- Born: 1966 (age 59–60) Rotorua, New Zealand
- Education: Unitec Institute of Technology Massey University
- Website: ginamatchitt.com

= Gina Matchitt =

New Zealand jeweller, weaver and artist (born 1966)

Gina Matchitt (Te Arawa, Whakatōhea) is a New Zealand Māori jeweller, weaver and artist. Her work combines Māori pattern and language with contemporary pākehā brands and symbols.

== Biography ==
Matchitt was born and raised in Rotorua, and graduated from Unitec Institute of Technology with a diploma in design (jewellery) in 1994. She returned to Unitec as a lecturer in the School of Design from 1996 to 1999, teaching in the areas of body adornment, metal history and Māori arts.
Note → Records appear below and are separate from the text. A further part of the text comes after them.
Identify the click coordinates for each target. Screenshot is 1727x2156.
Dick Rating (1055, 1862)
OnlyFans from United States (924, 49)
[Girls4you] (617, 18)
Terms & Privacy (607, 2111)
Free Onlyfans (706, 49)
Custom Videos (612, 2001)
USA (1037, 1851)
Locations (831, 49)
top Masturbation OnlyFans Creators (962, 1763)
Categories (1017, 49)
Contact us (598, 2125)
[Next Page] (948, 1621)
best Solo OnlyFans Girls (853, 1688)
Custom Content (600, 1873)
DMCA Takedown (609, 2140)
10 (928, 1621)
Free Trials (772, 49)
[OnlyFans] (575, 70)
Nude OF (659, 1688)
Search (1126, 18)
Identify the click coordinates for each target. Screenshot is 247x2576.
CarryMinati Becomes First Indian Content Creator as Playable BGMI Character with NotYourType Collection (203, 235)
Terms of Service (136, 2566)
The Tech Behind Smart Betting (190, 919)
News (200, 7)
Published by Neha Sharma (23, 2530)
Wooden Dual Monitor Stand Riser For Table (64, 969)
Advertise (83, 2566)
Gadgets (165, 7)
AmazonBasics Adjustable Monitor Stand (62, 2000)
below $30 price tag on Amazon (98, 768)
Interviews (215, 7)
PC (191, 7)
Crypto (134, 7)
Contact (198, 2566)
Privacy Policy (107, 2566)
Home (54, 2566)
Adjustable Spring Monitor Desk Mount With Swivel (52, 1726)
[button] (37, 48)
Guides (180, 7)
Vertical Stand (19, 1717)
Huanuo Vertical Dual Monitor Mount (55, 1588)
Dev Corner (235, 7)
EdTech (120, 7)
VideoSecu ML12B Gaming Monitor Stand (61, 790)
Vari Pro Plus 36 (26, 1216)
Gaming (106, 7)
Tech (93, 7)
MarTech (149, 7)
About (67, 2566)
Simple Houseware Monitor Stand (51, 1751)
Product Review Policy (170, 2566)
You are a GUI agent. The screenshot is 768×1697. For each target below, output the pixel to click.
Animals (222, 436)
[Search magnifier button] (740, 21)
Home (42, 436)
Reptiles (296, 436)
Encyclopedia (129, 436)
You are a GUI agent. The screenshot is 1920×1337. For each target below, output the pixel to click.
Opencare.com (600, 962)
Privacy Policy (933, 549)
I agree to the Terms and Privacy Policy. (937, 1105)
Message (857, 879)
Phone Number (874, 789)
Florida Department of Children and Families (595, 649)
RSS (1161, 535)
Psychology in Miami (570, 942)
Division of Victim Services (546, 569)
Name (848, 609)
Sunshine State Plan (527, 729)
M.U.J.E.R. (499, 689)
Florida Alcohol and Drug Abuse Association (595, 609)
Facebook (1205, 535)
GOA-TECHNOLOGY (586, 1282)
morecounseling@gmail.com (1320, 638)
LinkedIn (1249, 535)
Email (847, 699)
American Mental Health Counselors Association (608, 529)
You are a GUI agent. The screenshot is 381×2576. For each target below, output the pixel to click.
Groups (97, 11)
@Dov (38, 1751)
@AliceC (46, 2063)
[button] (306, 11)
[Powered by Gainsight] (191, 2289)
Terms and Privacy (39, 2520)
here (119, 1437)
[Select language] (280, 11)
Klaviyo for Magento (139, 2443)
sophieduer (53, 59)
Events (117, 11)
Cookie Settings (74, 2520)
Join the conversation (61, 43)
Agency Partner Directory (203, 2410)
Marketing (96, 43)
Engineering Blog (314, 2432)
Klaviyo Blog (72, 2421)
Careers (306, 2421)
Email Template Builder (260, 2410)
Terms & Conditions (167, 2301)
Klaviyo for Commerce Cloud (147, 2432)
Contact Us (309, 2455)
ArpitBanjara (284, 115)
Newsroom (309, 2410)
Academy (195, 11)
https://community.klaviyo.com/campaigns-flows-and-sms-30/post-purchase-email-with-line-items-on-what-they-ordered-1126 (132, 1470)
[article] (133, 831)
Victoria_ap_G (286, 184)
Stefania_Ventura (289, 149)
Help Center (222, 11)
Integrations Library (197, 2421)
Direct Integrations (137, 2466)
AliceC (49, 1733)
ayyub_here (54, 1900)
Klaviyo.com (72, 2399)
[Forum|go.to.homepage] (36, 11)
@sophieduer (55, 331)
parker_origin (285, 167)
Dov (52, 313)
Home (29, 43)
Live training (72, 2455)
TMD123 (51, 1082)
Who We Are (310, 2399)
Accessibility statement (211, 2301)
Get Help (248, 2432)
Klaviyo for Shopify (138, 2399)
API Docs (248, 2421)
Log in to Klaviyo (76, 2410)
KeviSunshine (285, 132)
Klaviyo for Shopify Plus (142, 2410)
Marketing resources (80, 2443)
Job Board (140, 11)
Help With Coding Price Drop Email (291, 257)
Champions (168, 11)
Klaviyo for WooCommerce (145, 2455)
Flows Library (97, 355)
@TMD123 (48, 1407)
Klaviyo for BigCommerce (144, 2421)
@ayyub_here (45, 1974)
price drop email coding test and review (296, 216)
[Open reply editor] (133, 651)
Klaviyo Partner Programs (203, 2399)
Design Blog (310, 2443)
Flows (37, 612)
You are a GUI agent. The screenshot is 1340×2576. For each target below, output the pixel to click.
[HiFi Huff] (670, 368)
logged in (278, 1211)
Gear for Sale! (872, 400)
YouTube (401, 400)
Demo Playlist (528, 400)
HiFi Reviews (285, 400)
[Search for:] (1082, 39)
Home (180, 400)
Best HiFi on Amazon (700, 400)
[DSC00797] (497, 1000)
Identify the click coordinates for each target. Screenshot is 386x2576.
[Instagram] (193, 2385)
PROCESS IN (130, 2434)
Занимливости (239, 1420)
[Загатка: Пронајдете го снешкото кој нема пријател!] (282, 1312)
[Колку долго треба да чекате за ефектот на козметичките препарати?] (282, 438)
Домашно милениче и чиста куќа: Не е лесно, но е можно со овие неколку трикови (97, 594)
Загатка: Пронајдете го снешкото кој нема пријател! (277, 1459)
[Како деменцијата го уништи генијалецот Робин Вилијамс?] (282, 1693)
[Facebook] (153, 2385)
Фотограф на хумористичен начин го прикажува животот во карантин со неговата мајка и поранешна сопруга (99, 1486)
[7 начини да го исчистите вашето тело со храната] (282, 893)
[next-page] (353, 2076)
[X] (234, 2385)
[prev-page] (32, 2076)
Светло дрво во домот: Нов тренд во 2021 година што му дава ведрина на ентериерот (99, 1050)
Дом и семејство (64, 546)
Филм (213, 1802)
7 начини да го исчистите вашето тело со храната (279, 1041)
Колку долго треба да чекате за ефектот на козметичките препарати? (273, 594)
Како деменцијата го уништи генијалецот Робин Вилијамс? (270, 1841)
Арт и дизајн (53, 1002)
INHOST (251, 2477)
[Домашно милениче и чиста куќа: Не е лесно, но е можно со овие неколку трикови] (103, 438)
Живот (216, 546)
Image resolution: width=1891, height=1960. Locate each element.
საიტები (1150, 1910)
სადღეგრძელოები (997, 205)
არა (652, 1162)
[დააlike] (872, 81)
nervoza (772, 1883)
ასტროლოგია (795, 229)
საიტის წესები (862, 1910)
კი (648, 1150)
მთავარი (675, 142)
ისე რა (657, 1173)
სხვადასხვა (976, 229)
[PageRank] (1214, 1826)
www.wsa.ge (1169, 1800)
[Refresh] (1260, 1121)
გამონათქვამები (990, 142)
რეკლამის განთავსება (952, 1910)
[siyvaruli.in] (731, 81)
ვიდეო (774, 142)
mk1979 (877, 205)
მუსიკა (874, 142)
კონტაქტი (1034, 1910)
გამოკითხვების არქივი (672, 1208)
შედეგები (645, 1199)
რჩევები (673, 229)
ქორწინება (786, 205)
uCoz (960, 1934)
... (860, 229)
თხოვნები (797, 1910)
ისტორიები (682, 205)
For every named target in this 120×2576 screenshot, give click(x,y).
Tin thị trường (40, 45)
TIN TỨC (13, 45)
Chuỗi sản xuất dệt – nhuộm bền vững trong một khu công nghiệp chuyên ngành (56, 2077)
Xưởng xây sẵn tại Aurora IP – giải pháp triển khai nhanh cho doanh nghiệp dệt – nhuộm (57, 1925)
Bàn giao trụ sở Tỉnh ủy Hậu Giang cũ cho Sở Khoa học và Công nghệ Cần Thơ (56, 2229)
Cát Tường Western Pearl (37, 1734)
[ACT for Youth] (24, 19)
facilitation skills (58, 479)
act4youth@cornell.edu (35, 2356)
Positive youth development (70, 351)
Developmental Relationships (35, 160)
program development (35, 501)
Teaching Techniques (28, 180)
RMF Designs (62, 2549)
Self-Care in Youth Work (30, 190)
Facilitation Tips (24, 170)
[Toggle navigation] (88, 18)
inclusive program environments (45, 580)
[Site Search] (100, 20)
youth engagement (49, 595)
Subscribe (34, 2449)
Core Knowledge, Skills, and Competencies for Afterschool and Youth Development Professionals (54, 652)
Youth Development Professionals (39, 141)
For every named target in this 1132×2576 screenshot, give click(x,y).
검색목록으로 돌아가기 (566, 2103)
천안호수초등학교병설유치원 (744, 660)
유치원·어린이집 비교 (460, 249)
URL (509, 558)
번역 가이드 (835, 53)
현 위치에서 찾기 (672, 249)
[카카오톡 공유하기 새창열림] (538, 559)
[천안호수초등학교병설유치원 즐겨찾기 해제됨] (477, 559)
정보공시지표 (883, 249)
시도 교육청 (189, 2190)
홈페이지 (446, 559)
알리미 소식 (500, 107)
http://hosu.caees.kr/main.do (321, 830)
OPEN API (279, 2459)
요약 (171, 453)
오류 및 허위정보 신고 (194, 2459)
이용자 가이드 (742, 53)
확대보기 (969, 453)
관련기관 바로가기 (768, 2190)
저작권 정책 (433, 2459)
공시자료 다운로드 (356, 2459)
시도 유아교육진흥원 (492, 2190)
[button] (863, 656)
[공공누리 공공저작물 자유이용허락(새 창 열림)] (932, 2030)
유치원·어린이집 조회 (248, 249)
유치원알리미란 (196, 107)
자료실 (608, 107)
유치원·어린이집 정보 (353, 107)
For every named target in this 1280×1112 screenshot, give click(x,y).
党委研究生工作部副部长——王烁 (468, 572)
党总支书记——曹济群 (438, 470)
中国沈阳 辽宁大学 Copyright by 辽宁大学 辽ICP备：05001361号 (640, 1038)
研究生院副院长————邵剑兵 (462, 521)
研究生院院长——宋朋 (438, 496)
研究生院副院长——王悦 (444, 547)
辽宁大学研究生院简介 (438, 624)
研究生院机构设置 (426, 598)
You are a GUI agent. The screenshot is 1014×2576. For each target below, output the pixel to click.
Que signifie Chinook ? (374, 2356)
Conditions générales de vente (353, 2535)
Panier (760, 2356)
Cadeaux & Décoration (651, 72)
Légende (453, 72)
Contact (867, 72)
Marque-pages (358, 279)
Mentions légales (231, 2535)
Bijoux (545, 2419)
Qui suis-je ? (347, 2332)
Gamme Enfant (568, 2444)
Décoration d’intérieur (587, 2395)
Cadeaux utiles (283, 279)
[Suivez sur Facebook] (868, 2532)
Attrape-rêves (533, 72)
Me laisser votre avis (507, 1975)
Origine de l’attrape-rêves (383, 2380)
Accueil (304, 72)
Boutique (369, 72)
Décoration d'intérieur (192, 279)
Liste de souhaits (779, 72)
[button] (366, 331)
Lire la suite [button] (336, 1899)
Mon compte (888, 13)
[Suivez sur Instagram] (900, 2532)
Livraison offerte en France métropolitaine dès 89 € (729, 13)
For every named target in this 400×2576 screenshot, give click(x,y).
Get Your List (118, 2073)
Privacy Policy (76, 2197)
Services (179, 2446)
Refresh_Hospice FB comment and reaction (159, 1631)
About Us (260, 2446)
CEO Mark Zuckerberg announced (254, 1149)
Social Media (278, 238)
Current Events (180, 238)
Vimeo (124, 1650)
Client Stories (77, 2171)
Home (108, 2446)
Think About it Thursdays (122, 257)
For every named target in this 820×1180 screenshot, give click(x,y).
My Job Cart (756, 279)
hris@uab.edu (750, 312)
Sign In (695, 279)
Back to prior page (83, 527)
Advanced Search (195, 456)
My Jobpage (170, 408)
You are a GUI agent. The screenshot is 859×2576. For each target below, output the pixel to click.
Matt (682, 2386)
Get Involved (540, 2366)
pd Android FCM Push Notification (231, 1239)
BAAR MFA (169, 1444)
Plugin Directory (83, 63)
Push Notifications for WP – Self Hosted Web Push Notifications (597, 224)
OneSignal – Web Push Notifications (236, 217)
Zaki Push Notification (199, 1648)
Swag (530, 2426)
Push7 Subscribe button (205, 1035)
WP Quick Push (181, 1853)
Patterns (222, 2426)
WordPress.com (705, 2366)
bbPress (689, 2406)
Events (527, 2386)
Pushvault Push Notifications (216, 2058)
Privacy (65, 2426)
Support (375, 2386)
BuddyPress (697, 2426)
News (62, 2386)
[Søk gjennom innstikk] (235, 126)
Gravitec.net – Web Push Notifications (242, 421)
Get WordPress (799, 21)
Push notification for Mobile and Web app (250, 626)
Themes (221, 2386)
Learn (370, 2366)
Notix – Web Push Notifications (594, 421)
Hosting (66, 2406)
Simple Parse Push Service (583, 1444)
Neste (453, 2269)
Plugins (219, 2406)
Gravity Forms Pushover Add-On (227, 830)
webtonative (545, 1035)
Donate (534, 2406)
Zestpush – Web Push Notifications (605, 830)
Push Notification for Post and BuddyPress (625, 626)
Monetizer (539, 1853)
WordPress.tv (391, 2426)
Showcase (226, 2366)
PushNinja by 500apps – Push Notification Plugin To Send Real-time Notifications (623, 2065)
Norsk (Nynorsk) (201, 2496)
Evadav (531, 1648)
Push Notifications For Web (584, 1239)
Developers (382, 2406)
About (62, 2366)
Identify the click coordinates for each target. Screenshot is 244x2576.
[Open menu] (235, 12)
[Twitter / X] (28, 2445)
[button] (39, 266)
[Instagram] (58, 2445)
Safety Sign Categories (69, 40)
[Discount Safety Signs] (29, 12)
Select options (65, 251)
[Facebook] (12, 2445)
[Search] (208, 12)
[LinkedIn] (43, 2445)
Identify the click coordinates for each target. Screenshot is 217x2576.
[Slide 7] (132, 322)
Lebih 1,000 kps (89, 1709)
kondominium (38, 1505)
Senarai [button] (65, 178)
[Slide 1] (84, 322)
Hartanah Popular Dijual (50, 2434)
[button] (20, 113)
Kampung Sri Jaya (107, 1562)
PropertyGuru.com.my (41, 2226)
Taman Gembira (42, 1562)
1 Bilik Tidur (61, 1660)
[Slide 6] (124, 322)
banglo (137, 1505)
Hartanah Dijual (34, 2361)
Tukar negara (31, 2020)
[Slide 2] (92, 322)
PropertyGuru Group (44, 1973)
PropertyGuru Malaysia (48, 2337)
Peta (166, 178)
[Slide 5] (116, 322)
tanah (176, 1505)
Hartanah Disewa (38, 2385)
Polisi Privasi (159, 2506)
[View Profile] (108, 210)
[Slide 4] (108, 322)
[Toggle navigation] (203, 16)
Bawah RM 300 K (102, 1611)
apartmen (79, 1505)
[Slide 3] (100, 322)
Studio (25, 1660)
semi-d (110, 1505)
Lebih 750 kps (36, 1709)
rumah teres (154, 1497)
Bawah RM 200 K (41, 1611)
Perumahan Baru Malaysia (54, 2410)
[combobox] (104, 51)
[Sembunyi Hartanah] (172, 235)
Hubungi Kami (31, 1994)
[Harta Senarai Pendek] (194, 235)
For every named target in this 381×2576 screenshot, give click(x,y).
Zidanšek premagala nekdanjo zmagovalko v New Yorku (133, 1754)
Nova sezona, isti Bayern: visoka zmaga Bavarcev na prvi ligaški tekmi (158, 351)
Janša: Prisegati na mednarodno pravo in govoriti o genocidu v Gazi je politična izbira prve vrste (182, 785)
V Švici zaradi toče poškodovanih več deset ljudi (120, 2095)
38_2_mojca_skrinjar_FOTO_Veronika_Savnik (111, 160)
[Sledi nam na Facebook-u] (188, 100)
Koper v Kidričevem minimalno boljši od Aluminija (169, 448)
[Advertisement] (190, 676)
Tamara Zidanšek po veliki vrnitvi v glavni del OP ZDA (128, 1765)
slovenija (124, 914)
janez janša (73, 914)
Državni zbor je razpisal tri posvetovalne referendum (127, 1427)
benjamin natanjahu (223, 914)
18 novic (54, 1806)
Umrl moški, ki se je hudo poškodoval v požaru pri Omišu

Her first solo exhibition, Ngā Whiriwhiri, was held in 1996 at Fingers Contemporary Jewellery Gallery in Auckland. Her Merchandise portfolio, representing external (Western) influences on Māori culture, won a Seppelt Contemporary Art Award in 1999 and was exhibited at the Museum of Contemporary Art Australia. She graduated with a masters of Māori visual arts from Massey University in 2011.

She and her family lived in Washington, D.C. from 2007 to 2012, then Rome for two years before returning to New Zealand.